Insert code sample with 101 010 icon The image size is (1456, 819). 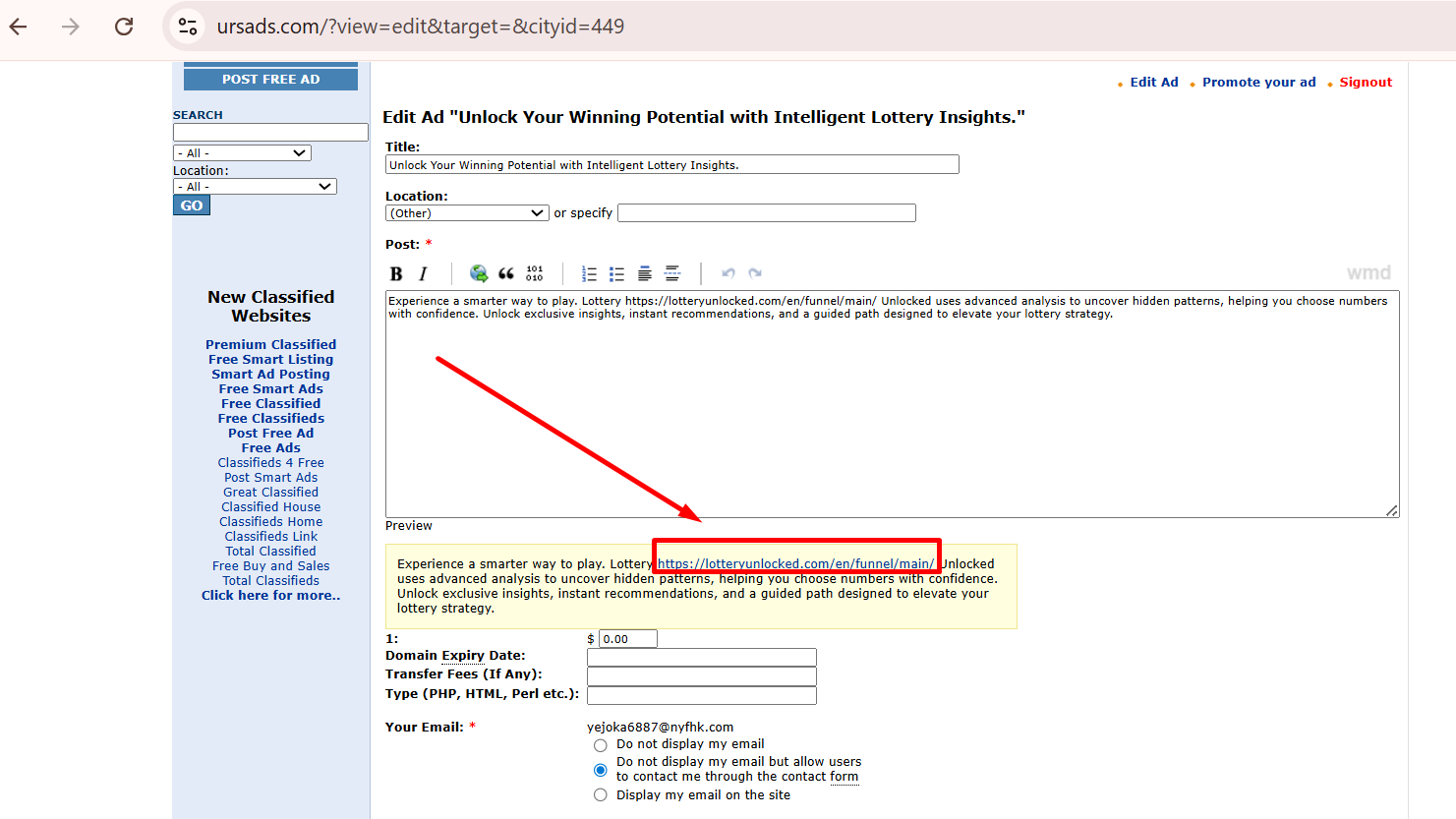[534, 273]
* * *
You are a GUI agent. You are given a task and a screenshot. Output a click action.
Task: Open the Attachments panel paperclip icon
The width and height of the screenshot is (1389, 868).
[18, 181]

=== GOAL OF THE EXERCISE ===
Which lines of the listing above contain the word "screenshot"? Copy each such line in full, and treat a match as valid only if its case is the same.

=== CORRECT RESPONSE ===
You are a GUI agent. You are given a task and a screenshot. Output a click action.
The width and height of the screenshot is (1389, 868).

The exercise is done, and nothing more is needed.